Ein paar Wechsel im sehr hochklassigen Ensemble gibt es. Mourad Baaiz verlässt das Haus ebenso wie Ann Göbel, die ein Engagement an der Volksbühne Berlin angenommen hat. Das Urgestein Bernd Rademacher geht in Pension. Alle wirken als Gäste diese Spielzeit in Bochum noch mit. Neu in Bochum ist Staciyan Jackson.
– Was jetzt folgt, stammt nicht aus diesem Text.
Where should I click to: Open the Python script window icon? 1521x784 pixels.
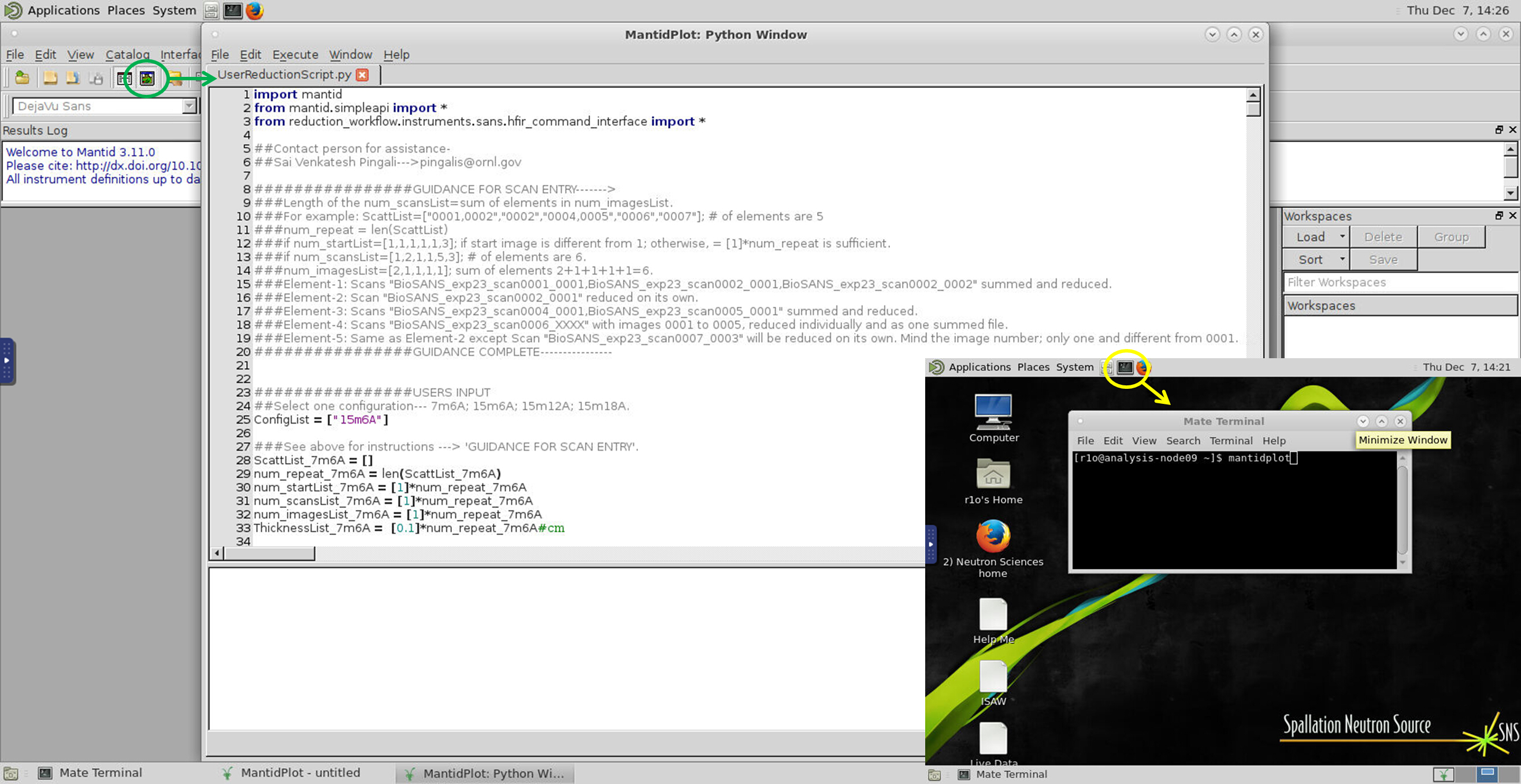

Gespielt wurde auch. „Nicht wie ihr“ mit Karin Moog, Anne Rietmeijer und Kostantin Bühler ist ein Stoff um den österreichischen Fußballprofi und Nationalspieler Ivo, der in seiner ganz eigenen Blase lebt. 100.000 Euro pro Woche hat er auf seinem Konto. Ein Aston Martin, ein Bugatti und die Sonnenbrille gehören zu seiner Grundausstattung der Selbstdarstellung. Die Öffentlichkeit erlebt er als Belastung. Ständig diese Selfie-Wünsche der Fans. Einfach mal so aus dem Haus gehen oder in Wien eine heimliche Liebschaft zu treffen haben am nächsten Tag Schlagzeilen in den Medien und Sozialen Medien zur Folge. Ivo ist immerhin verheiratet und hat ein Kind. Seine Ehe knirscht. Regelmäßig spielt er Fussball-Videospiele oder konsumiert häufig seine Kollegen im Pay-TV. Ständig ist er auf Dienstreisen und muss Verletzungen in Kauf nehmen. Glücklich scheint er nicht zu sein. Es dreht sich um das wichtigtuerische Gehabe der Spielerberater und um die Mediencoaches, die ihm erzählen, wie er was vor Mikrofonen zu formulieren hat. Von der Lebenswelt der Fans ist man meilenweit entfernt. Die Branche ist die pure Selbstinszenierung. Auch wenn es nur Szenenausschnitte waren, so überzeugte die verkürzte Version auf ganzer Linie.